Monday, August 23, 2010

The thing is...

There's a blog I read frequently, mostly because it makes me laugh (sometimes until I cry, you can ask Brian, but I dare you to read THIS without belly laughing.), but also because this woman has a great sense of humor in the face of special needs. (this is her picture to the left) Her youngest boy has autism, her oldest twins spent some time in the NICU, and the kid in the middle has such severe digestion issues that she has to start school at home because she can't go to the bathroom. Yet, in the midst of it all, this woman can find humor.

The thing is, sometimes I read her posts and I totally get it. Especially this one.

Recently I've found myself doing this exact thing. I had a friend not too long ago mention that a group of us should get together on a regular basis, kids in tow. I felt so bad, but I was like, "the thing is..." then what sounds like excuses to not see my friends come spewing forth: Sadie screams in the car, we have to do medicine at 6:30, if her routine is messed up in the evening she won't go to sleep, etc etc etc... Believe me, I would rather hang out with friends than be stuck at home, chained to the bouncy chair all day and night. I would rather come play with your kids and cuddle your sweet babies than go to bed at 8:30 because my daughter can't sleep unless she's up against me. But the thing is, I can't. This is my life, and we reserve car trips for therapies and doctor's appointments because they are traumatic for everyone involved (side note: I've recently discovered the free valet parking at PCH, and it's so nice!!), so sorry if I sound like I don't want to hang out, it's not that at all.

Don't get me wrong, I love Sadie. I love that she knows me. I love that she smiles at me and "talks" to me. And I love when she falls asleep nursing in my arms (which is actually the ONLY way she'll fall asleep) because when I'm holding her I feel like we're NORMAL. But the fact is nobody is "normal". Go back and read the comments at the bottom of that post. Those moms get it too, because, like me, they've had to tell their friends/family/acquaintances, "the thing is..."

2 comments:

  1. Oh yeah, Cristy...I went over there and posted even. I sure wish I'd had the type of support back 30 years ago when I thought I was going stark raving mad myself. [Criss says, "HI!!"] And, truly, Criss was THE ONLY ONE that got it! I don't know why, but she was the only family member that loved me through all those years when I thought it was me, my parenting, my background, my this and my that!![my daughter wasn't dx'd until she was 16yo!!] I'm a perfect victim and that has NOT helped at all. Even now at 62 [well...almost], I'm constantly evaluating my parenting skills because my daughter, 30, lives with us and her husband. AND, after so many of those years of "we'd love to...but the thing is..." we've gotten use to our own company. We became better friends, my husband and I, through all this and it made us closer. There are many that can't say that...so I'm grateful.

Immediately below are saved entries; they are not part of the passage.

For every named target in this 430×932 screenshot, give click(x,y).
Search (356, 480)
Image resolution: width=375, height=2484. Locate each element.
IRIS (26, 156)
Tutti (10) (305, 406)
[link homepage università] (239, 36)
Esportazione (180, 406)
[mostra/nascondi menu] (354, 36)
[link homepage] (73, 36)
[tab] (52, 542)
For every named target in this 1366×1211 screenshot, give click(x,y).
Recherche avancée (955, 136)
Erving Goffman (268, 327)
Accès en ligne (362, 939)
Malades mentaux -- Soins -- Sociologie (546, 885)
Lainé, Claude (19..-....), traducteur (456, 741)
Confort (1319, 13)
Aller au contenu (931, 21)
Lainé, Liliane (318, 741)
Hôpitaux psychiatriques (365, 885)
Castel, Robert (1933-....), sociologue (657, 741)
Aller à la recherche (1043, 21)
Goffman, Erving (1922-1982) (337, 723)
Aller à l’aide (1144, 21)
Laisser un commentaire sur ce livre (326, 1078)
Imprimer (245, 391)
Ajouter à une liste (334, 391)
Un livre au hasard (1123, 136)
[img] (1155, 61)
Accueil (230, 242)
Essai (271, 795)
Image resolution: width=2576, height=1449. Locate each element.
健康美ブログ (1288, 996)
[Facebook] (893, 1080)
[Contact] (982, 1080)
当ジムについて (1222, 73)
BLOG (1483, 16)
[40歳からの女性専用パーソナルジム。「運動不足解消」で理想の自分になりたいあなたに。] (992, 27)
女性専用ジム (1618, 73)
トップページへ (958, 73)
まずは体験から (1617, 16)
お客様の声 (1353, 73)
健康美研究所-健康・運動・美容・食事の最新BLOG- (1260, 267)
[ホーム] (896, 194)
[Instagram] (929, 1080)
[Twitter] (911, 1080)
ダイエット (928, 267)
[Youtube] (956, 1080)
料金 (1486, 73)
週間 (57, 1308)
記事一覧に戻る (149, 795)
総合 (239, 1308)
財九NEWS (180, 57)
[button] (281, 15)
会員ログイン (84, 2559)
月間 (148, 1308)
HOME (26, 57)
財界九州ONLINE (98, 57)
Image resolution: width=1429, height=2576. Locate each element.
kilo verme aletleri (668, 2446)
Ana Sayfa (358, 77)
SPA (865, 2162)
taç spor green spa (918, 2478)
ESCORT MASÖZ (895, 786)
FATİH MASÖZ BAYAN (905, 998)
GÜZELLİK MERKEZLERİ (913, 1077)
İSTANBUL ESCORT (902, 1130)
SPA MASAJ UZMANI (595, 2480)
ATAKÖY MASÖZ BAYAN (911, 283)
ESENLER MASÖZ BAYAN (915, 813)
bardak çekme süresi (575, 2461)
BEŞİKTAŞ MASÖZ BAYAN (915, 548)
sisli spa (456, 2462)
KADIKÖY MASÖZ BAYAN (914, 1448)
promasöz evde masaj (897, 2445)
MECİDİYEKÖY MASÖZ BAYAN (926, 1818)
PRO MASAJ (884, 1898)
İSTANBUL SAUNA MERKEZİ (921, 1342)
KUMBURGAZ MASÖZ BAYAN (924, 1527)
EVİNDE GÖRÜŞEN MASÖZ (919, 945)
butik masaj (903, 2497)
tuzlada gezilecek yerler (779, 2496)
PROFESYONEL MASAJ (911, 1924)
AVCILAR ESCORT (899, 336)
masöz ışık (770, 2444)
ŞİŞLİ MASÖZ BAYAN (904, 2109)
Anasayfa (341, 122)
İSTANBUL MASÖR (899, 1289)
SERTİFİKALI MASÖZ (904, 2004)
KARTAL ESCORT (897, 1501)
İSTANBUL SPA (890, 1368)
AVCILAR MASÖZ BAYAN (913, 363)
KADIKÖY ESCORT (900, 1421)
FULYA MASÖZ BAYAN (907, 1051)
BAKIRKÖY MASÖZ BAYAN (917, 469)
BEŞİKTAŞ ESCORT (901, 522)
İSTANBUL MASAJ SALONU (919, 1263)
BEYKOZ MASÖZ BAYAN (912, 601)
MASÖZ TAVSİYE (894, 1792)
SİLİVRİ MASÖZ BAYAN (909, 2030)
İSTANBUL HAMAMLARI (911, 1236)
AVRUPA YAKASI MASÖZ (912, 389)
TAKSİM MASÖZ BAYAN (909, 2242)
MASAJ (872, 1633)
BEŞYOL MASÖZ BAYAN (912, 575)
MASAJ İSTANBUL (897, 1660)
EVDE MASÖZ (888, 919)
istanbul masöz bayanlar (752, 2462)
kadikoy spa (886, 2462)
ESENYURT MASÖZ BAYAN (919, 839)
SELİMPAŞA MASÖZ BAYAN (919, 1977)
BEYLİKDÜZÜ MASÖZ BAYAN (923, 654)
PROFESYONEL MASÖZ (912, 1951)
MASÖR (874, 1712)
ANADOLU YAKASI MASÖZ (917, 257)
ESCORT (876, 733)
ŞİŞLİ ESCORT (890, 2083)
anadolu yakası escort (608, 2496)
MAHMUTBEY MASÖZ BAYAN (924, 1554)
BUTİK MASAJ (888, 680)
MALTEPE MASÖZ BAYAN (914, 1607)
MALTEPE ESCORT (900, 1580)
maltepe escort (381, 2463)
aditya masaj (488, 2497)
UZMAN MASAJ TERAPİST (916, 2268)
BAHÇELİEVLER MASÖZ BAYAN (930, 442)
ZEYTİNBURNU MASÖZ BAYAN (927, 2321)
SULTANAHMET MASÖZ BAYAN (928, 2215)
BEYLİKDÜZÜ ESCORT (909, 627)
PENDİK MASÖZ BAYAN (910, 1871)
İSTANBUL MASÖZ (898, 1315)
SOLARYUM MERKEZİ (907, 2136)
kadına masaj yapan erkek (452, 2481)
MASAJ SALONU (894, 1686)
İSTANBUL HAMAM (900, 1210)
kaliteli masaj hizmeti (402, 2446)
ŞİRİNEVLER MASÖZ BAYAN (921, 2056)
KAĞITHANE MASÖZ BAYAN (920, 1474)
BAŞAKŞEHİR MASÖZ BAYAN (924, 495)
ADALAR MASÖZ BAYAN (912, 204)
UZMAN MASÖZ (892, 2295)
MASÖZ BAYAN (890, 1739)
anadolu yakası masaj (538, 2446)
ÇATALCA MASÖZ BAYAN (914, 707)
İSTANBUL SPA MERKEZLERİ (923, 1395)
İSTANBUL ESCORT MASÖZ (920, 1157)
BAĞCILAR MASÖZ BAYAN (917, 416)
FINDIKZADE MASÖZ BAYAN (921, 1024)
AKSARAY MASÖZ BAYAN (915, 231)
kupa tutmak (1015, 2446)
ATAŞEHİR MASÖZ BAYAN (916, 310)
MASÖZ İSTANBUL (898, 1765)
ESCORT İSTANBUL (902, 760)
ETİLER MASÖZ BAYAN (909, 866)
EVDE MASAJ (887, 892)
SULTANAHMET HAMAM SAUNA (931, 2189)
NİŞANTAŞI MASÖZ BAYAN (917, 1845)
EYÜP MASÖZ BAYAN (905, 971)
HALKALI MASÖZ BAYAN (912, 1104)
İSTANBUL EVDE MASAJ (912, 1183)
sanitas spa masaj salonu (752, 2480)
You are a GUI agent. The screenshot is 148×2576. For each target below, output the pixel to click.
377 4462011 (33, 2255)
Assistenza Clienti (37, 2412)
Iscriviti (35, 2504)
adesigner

    AND DON'T GET ME WRONG EITHER, I love our daughter and her wonderful patient husband...she doesn't nurse anymore, but there are still times when she sucks the life right out of me because I've never quite got the fact that she and I [DH and her DH] are just doing the very best we can.

    So, Cristy, Brian and Sadie, I'd love to be able to get by and say 'HI' more often, but 'the thing is...' I'm now trying to figure out what the rest of this life holds.